Natal sem Pedro

“Orar costuma fazer bem. O coração de quem se entrega à oração. Tem mil histórias pra contar”. É assim que o padre Zezinho inicia uma de suas canções, ajudando-nos a rezar no nosso cotidiano. “Quem canta reza duas vezes, nos diria Santo Agostinho. É por isso que inicio sempre os meus dias em oração. Uma conversa franca e aberta frente ao meu Deus. Sem ela, o meu dia não começa. E enquanto rezava hoje, olhei para o cemitério aqui ao lado, onde está sepultado o nosso eterno bispo Pedro. Quanta falta nos faz este homem de Deus!

Pedro tinha um carinho todo especial com o período do Natal. Como vários místicos que conheço, ele tinha uma identificação muito grande com o cenário apresentado no presépio. Jesus menino no seio da “Comadre de Nazaré”, como pobre da periferia. Mas não um presépio distante da realidade do povo, como ele mesmo manifestou em um de seus poemas: “A dona Maria e o seu José continuam na comunidade… Sabemos que não há lugar para eles. Sabemos que há lugar para todos, até para Deus…”. Talvez por isso, em sua casa há vários presépios. Por onde andava, ganhava e sempre arranjava um cantinho para colocá-los. Cada um mais original e alternativo que outro. Lindos: Lindos! Quem passou por sua casa sabe disso.

Os presépios continuam presentes em nossa realidade atual. Natal não é somente um dia. Todos os dias é Natal. É Natal quando nos abrimos à realidade que vivenciamos. A nossa realidade está cheia de contradições de presépios vivos. Como no caso daquele infeliz juiz, que numa audiência online, falou uma grande bobagem: “Se tem lei Maria da Penha contra a mãe (sic), eu não tô nem aí. Uma coisa eu aprendi na vida de juiz: ninguém agride ninguém de graça”. Mais uma vez a mulher está sendo violentada em sua dignidade, através de palavras de um juiz iníquo, que deveria zelar pelo cumprimento da lei. Também ali, como Maria, não há lugar para esta mulher.

Outro presépio vivo aconteceu através de uma das falas do presidente da Fundação Cultural Palmares, Sérgio Camargo. Este cidadão recomendou que os negros abrissem mão de seus cabelos pixaim e os cortassem, pois é muito feio. Ou seja, uma pessoa negra, à frente de uma fundação específica representante do povo negro, falando uma bobagem destas. Definitivamente, “não há lugar para os negros”, numa sociedade que faz questão de carregar em si um racismo institucional/estrutural.

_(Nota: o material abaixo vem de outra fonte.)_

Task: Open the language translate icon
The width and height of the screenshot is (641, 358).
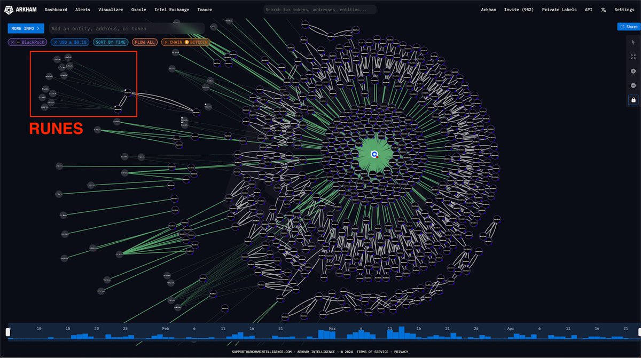Action: (x=604, y=10)
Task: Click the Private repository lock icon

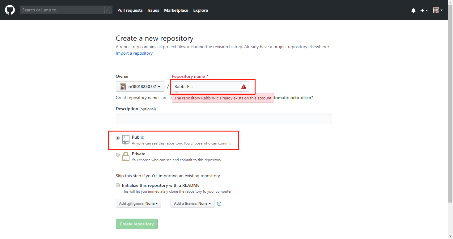Action: tap(126, 156)
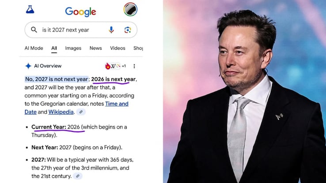326x183 pixels.
Task: Open Google Lens camera search
Action: pyautogui.click(x=128, y=30)

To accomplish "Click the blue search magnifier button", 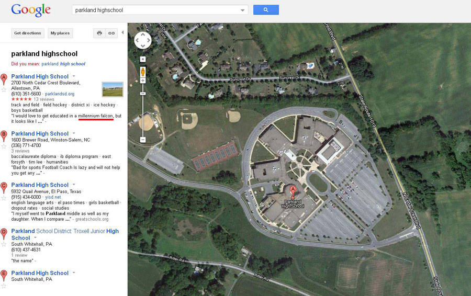I will pos(266,9).
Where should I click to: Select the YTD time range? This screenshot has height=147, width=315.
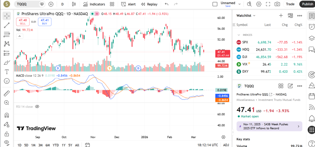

O nascimento de Jesus vem nos mostrar que Deus faz opção de pertencimento a uma classe social. Deus tem predileção pelos pobres. O presépio de Belém nos mostra esta realidade claramente. O Deus menino veio até nós a partir dos pobres. Como nos diz Pedro em mais um de seus poemas: “Deus continua entrando por debaixo, pequeno, pobre, impotente, mas trazendo-nos a sua Paz”. O presépio nos faz ver Deus entrando na história humana e se fazendo um de nós. “Isto não é comunismo, mas evangelho de Jesus de Nazaré” assegura-nos o Papa Francisco.

É Pedrão, como você nos faz falta! Vamos sentir muito ainda a sua falta por aqui. O jeito é dar continuidade a nossa jornada, seguindo em frente, lembrando sempre de suas palavras e do seu jeito muito peculiar de seguir a Jesus de Nazaré, a “Testemunha Fiel”, como você fazia questão de nos dizer. Esse mesmo Jesus que você o via como alguém que tinha lado, o lado dos pobres e marginalizados. O lado de cá. Era assim que você também via a encarnação do Verbo: “No ventre de Maria Deus se fez homem. Na carpintaria de José, se fez classe.”

Perseverar é preciso! Testemunhar o Verbo encarnado. Continuar na luta sempre, principalmente nestes tempos bicudos que ora estamos vivendo. Não podemos arriar com as cargas, como a gente costumava dizer lá em Minas. Juntando as nossas forças sempre, claro! “Um mais um é sempre mais que dois”, nos diz meu conterrâneo Beto Guedes na sua canção “O Sal da Terra”. Acreditando sempre na palavra de Jesus quando diz: “quem perseverar até o fim, esse será salvo. (Mt 10, 22b) Como seguidores d’ELE com o desafio de perseverar até o fim, sem medo de ser feliz, seguros da plena manifestação do SENHOR como juiz do tempo e da história.